**EXERCISE GOAL**
Output as a numbered list every line from the one containing "at (820, 368)." down to the one containing "I want to click on clear-output-button, so", both included, with blank lines skipped.

**THE DATA**
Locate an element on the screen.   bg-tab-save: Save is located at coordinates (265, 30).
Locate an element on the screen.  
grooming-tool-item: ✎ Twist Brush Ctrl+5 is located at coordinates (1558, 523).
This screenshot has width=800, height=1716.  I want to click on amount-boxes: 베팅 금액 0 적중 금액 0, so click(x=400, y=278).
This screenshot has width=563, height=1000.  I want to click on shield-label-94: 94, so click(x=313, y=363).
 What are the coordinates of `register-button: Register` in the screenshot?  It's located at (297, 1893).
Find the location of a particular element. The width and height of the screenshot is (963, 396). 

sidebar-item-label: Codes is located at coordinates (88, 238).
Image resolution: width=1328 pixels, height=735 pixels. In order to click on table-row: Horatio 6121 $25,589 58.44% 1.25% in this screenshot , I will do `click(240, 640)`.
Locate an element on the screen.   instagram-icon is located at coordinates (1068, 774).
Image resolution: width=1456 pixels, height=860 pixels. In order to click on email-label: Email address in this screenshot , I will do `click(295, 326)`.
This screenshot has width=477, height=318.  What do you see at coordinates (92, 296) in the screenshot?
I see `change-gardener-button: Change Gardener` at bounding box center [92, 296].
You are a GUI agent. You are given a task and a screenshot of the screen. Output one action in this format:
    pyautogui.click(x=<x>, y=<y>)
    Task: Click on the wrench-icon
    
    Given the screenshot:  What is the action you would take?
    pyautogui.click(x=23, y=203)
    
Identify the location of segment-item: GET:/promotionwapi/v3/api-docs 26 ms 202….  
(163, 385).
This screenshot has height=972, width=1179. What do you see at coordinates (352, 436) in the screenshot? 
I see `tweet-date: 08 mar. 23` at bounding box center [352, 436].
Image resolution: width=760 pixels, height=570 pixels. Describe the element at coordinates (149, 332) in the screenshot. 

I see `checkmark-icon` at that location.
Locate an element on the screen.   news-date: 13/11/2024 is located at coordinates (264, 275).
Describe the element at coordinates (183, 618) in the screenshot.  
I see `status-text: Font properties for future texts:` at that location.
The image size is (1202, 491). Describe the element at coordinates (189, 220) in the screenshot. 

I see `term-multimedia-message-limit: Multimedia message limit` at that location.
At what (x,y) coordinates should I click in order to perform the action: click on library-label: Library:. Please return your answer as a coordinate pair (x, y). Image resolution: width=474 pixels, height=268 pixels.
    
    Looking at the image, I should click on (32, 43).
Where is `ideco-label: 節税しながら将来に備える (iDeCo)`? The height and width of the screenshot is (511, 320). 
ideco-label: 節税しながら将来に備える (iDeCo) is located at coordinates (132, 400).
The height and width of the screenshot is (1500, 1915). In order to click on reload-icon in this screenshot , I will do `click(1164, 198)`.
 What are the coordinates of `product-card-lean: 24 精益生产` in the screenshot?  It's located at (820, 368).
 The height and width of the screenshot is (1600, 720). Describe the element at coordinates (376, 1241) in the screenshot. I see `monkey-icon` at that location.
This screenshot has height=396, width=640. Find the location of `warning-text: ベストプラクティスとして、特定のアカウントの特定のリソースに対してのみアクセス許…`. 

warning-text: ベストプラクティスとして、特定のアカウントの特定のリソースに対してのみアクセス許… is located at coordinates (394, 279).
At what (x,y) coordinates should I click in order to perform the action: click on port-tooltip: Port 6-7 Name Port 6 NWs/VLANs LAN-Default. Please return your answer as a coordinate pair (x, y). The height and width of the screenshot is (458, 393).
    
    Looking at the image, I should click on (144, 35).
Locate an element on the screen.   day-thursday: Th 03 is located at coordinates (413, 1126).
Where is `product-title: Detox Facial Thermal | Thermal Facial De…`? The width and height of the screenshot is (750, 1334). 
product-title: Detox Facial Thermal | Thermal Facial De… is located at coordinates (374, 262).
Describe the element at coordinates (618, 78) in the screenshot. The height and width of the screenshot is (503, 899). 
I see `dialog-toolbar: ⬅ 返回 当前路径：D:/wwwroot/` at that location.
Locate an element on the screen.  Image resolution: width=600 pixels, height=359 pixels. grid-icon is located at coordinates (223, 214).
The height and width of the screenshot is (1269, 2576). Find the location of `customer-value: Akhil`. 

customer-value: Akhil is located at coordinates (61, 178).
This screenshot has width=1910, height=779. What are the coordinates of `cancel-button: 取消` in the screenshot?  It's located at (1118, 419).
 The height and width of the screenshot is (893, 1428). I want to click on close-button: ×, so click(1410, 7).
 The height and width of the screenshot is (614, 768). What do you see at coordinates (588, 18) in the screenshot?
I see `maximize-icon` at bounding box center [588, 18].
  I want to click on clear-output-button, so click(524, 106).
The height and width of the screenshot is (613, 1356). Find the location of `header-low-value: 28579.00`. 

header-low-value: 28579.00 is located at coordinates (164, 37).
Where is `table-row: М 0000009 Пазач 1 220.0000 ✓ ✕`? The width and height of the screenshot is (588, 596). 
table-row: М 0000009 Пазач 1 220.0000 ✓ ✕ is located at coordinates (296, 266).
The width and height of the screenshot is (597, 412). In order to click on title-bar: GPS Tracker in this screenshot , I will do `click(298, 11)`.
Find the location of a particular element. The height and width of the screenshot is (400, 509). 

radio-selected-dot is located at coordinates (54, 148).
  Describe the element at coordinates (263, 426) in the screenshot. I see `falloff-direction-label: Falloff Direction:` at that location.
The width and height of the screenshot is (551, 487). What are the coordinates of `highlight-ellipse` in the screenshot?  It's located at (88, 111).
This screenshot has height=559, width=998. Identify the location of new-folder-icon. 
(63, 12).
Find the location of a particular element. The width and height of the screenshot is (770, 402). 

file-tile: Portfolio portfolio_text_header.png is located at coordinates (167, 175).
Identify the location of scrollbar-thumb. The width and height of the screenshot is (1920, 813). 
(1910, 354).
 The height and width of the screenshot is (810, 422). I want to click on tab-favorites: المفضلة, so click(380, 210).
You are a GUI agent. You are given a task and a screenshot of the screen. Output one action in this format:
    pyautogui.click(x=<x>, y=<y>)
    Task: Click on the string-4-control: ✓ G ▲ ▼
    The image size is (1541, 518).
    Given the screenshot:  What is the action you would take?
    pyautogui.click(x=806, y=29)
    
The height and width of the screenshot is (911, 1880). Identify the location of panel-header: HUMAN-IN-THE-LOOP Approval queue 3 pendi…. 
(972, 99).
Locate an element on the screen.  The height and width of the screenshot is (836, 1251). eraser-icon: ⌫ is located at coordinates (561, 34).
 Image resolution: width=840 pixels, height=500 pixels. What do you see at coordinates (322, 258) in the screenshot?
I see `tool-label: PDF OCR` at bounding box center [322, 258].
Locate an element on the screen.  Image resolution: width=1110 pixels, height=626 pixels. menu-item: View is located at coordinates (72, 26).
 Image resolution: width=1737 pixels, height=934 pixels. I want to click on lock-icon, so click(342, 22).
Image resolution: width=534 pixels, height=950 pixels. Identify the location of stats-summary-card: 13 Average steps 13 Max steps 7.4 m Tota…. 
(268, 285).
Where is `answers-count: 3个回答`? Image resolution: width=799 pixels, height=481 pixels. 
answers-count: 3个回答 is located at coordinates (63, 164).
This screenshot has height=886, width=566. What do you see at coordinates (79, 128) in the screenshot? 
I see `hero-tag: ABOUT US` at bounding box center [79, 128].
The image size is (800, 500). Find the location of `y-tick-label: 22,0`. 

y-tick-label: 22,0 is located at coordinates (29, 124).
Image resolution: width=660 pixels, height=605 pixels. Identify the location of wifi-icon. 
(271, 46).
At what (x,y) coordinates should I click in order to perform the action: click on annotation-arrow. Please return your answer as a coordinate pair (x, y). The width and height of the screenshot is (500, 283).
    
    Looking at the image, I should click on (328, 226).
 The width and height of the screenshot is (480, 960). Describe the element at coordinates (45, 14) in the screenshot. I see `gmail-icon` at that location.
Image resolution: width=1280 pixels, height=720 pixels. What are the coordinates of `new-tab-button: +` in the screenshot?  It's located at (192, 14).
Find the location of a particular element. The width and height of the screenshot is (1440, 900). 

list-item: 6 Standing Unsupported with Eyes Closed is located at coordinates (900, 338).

**ANSWER TO THIS TASK**
1.  What are the coordinates of `product-card-lean: 24 精益生产` in the screenshot?  It's located at (820, 368).
2.  The height and width of the screenshot is (1600, 720). Describe the element at coordinates (376, 1241) in the screenshot. I see `monkey-icon` at that location.
3. This screenshot has height=396, width=640. Find the location of `warning-text: ベストプラクティスとして、特定のアカウントの特定のリソースに対してのみアクセス許…`. 
4. warning-text: ベストプラクティスとして、特定のアカウントの特定のリソースに対してのみアクセス許… is located at coordinates (394, 279).
5. At what (x,y) coordinates should I click in order to perform the action: click on port-tooltip: Port 6-7 Name Port 6 NWs/VLANs LAN-Default. Please return your answer as a coordinate pair (x, y). The height and width of the screenshot is (458, 393).
6.     Looking at the image, I should click on (144, 35).
7. Locate an element on the screen.   day-thursday: Th 03 is located at coordinates (413, 1126).
8. Where is `product-title: Detox Facial Thermal | Thermal Facial De…`? The width and height of the screenshot is (750, 1334). 
9. product-title: Detox Facial Thermal | Thermal Facial De… is located at coordinates (374, 262).
10. Describe the element at coordinates (618, 78) in the screenshot. The height and width of the screenshot is (503, 899). 
11. I see `dialog-toolbar: ⬅ 返回 当前路径：D:/wwwroot/` at that location.
12. Locate an element on the screen.  Image resolution: width=600 pixels, height=359 pixels. grid-icon is located at coordinates (223, 214).
13. The height and width of the screenshot is (1269, 2576). Find the location of `customer-value: Akhil`. 
14. customer-value: Akhil is located at coordinates (61, 178).
15. This screenshot has width=1910, height=779. What are the coordinates of `cancel-button: 取消` in the screenshot?  It's located at (1118, 419).
16.  The height and width of the screenshot is (893, 1428). I want to click on close-button: ×, so click(1410, 7).
17.  The height and width of the screenshot is (614, 768). What do you see at coordinates (588, 18) in the screenshot?
18. I see `maximize-icon` at bounding box center [588, 18].
19.   I want to click on clear-output-button, so click(524, 106).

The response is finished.